= To do =
Word for word, transcribe the lines from the one containing "Given: Click the Export to Excel button" through the end of the entries, both included, and nothing else.

= Information shown =
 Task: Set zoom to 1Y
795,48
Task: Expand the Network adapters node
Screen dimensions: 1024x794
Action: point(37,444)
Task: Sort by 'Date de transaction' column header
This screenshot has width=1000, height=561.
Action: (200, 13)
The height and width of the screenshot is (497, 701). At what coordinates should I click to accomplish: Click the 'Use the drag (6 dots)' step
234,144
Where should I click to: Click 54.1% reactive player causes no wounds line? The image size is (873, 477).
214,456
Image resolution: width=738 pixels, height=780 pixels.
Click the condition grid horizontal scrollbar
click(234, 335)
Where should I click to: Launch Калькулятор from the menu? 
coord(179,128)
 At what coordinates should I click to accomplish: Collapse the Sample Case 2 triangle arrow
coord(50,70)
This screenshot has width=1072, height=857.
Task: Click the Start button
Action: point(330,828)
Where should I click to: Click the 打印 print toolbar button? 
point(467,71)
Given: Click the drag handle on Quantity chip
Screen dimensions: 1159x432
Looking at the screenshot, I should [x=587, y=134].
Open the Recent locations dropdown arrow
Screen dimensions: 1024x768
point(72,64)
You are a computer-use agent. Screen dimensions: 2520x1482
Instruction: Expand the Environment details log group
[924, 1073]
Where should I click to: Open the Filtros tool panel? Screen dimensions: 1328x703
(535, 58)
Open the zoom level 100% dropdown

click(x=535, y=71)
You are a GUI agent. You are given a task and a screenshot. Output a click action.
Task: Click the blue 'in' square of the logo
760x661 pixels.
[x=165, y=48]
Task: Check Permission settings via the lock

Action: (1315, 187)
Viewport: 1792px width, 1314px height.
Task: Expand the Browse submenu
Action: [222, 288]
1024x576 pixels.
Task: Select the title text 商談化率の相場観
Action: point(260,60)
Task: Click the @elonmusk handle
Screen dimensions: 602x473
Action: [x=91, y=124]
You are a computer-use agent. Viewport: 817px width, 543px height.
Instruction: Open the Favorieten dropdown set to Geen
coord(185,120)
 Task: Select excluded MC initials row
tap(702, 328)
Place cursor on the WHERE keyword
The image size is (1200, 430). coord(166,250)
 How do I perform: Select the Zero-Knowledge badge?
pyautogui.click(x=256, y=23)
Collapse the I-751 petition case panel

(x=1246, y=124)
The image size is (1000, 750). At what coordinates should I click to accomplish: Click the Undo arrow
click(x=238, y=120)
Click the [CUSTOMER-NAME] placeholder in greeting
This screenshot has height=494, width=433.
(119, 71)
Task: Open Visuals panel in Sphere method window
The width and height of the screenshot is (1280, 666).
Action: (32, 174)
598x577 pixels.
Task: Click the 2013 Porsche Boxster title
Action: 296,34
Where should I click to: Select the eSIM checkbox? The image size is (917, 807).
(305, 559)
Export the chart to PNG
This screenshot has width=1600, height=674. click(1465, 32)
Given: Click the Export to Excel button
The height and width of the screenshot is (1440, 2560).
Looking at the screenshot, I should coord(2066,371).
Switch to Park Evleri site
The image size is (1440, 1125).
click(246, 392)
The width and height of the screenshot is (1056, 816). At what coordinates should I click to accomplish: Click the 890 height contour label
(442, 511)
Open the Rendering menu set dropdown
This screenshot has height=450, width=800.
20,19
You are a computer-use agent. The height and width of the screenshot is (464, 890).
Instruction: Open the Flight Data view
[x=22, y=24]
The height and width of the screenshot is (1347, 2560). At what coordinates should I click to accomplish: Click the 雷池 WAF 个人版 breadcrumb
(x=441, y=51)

= Answer section =
Given: Click the Export to Excel button
The height and width of the screenshot is (1440, 2560).
Looking at the screenshot, I should coord(2066,371).
Switch to Park Evleri site
The image size is (1440, 1125).
click(246, 392)
The width and height of the screenshot is (1056, 816). At what coordinates should I click to accomplish: Click the 890 height contour label
(442, 511)
Open the Rendering menu set dropdown
This screenshot has height=450, width=800.
20,19
You are a computer-use agent. The height and width of the screenshot is (464, 890).
Instruction: Open the Flight Data view
[x=22, y=24]
The height and width of the screenshot is (1347, 2560). At what coordinates should I click to accomplish: Click the 雷池 WAF 个人版 breadcrumb
(x=441, y=51)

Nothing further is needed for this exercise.